Reproduce the entries shown below only from the line with "Betaalopties (1767, 414)" down to the line with "Terlambat (558, 1804)", keeping both end lines and copying each one exactly.

(Collected data)
┄┄┄┄┄┄┄┄┄┄

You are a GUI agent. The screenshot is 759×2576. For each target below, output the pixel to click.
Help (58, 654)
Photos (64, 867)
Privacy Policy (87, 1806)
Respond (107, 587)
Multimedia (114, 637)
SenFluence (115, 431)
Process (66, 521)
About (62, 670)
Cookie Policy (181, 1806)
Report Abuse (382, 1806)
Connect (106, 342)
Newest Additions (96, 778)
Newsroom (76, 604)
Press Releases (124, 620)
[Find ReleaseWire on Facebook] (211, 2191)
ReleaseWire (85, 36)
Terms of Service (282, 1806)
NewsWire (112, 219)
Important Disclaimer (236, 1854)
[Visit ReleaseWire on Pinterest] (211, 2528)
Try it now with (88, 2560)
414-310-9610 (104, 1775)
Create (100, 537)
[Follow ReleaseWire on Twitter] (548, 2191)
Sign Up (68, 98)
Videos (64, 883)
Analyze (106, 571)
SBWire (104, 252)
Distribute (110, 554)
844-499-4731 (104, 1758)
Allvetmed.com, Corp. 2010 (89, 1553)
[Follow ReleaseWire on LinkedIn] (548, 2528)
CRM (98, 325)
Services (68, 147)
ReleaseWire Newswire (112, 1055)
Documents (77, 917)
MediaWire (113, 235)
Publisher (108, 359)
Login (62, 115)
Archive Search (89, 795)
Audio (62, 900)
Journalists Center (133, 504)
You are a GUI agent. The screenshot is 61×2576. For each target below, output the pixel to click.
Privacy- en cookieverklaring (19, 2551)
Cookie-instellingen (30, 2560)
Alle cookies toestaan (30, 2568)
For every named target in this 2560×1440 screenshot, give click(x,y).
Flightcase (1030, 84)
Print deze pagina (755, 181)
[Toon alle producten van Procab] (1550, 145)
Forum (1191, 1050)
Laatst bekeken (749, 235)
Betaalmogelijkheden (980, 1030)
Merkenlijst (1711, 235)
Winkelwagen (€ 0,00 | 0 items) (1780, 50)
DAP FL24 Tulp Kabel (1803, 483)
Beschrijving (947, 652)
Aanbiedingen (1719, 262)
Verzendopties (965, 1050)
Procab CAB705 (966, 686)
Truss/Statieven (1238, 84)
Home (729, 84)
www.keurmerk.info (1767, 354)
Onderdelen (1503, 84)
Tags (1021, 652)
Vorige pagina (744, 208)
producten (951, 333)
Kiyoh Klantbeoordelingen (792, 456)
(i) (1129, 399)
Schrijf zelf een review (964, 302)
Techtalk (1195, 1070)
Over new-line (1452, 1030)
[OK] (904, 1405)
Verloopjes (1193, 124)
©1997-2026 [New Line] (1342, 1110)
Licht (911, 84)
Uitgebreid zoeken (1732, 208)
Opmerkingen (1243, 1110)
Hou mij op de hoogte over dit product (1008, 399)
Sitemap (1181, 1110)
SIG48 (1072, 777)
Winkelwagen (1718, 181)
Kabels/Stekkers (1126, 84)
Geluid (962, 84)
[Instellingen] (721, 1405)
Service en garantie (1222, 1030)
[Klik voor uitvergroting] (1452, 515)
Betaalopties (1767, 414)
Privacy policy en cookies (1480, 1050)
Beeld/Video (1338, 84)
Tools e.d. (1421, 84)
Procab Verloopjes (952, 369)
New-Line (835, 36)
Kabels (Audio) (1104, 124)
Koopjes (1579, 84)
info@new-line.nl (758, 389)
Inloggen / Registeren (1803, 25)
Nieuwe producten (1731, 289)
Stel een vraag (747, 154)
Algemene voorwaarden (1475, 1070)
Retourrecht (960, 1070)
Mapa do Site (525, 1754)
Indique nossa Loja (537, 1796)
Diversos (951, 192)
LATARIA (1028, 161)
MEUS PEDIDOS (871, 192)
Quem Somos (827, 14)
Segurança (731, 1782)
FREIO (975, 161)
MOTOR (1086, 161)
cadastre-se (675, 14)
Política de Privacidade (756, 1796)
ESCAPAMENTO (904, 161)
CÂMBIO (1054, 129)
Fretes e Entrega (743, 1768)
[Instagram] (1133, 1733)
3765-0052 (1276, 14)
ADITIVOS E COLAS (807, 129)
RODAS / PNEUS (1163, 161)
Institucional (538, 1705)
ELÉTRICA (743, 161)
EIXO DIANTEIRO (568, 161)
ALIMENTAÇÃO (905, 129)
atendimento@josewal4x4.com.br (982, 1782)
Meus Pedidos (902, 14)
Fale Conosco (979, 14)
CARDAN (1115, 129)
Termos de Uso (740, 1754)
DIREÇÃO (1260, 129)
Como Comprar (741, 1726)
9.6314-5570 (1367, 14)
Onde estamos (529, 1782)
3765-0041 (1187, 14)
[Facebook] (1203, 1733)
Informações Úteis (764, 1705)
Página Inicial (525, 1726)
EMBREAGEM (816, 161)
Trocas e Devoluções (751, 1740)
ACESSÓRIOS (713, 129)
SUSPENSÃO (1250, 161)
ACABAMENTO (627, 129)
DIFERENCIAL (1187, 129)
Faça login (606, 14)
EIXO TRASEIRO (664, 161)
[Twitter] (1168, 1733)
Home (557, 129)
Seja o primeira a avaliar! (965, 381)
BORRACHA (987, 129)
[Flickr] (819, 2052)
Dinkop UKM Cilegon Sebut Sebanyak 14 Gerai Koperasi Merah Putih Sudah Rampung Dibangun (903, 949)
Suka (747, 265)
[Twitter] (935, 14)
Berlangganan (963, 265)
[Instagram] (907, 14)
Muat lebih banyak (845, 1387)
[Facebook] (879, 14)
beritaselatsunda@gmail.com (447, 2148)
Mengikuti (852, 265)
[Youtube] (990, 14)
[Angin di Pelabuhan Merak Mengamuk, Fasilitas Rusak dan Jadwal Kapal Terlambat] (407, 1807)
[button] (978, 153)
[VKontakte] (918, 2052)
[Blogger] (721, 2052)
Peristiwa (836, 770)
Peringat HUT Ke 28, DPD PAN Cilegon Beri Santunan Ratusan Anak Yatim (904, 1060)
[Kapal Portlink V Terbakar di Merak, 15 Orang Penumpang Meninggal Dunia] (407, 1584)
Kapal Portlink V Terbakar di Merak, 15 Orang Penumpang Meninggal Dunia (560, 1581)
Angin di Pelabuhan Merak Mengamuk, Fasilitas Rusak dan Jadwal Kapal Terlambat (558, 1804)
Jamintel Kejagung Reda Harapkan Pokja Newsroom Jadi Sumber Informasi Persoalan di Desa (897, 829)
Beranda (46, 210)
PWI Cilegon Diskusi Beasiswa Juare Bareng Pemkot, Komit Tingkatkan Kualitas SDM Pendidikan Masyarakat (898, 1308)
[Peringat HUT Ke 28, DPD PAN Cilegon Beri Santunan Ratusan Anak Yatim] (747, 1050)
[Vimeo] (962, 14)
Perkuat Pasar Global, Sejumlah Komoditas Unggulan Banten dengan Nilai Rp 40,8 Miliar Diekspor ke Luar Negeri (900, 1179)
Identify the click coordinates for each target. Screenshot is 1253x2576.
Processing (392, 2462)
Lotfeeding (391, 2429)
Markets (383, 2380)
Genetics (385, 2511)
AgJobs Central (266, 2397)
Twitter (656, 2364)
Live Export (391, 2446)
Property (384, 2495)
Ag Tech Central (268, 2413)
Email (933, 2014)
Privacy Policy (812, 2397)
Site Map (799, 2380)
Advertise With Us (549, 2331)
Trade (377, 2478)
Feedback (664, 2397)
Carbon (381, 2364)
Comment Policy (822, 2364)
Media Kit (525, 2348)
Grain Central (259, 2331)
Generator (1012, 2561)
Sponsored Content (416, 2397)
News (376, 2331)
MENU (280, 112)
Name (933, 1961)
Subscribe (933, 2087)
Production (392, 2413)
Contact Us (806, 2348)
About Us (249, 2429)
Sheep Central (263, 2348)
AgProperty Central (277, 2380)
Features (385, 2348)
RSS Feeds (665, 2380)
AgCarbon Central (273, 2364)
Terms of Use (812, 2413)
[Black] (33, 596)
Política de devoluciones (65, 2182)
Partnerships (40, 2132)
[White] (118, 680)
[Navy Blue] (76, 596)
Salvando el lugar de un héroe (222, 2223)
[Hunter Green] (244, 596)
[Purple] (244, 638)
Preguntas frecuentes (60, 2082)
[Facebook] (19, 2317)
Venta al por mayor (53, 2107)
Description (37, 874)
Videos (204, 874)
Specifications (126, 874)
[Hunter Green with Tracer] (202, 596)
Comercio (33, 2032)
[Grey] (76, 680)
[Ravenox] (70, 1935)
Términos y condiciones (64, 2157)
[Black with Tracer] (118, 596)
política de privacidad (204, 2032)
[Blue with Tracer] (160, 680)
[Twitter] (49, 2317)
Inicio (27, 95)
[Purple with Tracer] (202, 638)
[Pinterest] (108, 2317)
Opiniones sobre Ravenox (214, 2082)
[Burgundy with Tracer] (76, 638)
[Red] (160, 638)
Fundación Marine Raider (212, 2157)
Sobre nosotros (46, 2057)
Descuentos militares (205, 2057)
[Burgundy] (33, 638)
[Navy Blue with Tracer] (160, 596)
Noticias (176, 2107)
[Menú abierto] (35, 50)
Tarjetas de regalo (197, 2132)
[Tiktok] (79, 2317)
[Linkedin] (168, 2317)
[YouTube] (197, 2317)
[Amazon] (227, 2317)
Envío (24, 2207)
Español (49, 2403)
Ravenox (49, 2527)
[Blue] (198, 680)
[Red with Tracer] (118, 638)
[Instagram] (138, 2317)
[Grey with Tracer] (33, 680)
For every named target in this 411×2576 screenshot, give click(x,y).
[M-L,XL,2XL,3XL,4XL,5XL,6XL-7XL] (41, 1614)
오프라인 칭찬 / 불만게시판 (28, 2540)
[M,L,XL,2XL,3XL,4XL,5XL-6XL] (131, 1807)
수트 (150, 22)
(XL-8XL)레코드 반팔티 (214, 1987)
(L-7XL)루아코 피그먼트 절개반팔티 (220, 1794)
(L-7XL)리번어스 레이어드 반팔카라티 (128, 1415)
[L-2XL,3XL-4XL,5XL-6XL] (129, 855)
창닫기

┄┄┄┄┄┄┄┄┄┄

EXERCISE SOLUTION:
Betaalopties (1767, 414)
Privacy policy en cookies (1480, 1050)
Beeld/Video (1338, 84)
Tools e.d. (1421, 84)
Procab Verloopjes (952, 369)
New-Line (835, 36)
Kabels (Audio) (1104, 124)
Koopjes (1579, 84)
info@new-line.nl (758, 389)
Inloggen / Registeren (1803, 25)
Nieuwe producten (1731, 289)
Stel een vraag (747, 154)
Algemene voorwaarden (1475, 1070)
Retourrecht (960, 1070)
Mapa do Site (525, 1754)
Indique nossa Loja (537, 1796)
Diversos (951, 192)
LATARIA (1028, 161)
MEUS PEDIDOS (871, 192)
Quem Somos (827, 14)
Segurança (731, 1782)
FREIO (975, 161)
MOTOR (1086, 161)
cadastre-se (675, 14)
Política de Privacidade (756, 1796)
ESCAPAMENTO (904, 161)
CÂMBIO (1054, 129)
Fretes e Entrega (743, 1768)
[Instagram] (1133, 1733)
3765-0052 (1276, 14)
ADITIVOS E COLAS (807, 129)
RODAS / PNEUS (1163, 161)
Institucional (538, 1705)
ELÉTRICA (743, 161)
EIXO DIANTEIRO (568, 161)
ALIMENTAÇÃO (905, 129)
atendimento@josewal4x4.com.br (982, 1782)
Meus Pedidos (902, 14)
Fale Conosco (979, 14)
CARDAN (1115, 129)
Termos de Uso (740, 1754)
DIREÇÃO (1260, 129)
Como Comprar (741, 1726)
9.6314-5570 (1367, 14)
Onde estamos (529, 1782)
3765-0041 (1187, 14)
[Facebook] (1203, 1733)
Informações Úteis (764, 1705)
Página Inicial (525, 1726)
EMBREAGEM (816, 161)
Trocas e Devoluções (751, 1740)
ACESSÓRIOS (713, 129)
SUSPENSÃO (1250, 161)
ACABAMENTO (627, 129)
DIFERENCIAL (1187, 129)
Faça login (606, 14)
EIXO TRASEIRO (664, 161)
[Twitter] (1168, 1733)
Home (557, 129)
Seja o primeira a avaliar! (965, 381)
BORRACHA (987, 129)
[Flickr] (819, 2052)
Dinkop UKM Cilegon Sebut Sebanyak 14 Gerai Koperasi Merah Putih Sudah Rampung Dibangun (903, 949)
Suka (747, 265)
[Twitter] (935, 14)
Berlangganan (963, 265)
[Instagram] (907, 14)
Muat lebih banyak (845, 1387)
[Facebook] (879, 14)
beritaselatsunda@gmail.com (447, 2148)
Mengikuti (852, 265)
[Youtube] (990, 14)
[Angin di Pelabuhan Merak Mengamuk, Fasilitas Rusak dan Jadwal Kapal Terlambat] (407, 1807)
[button] (978, 153)
[VKontakte] (918, 2052)
[Blogger] (721, 2052)
Peristiwa (836, 770)
Peringat HUT Ke 28, DPD PAN Cilegon Beri Santunan Ratusan Anak Yatim (904, 1060)
[Kapal Portlink V Terbakar di Merak, 15 Orang Penumpang Meninggal Dunia] (407, 1584)
Kapal Portlink V Terbakar di Merak, 15 Orang Penumpang Meninggal Dunia (560, 1581)
Angin di Pelabuhan Merak Mengamuk, Fasilitas Rusak dan Jadwal Kapal Terlambat (558, 1804)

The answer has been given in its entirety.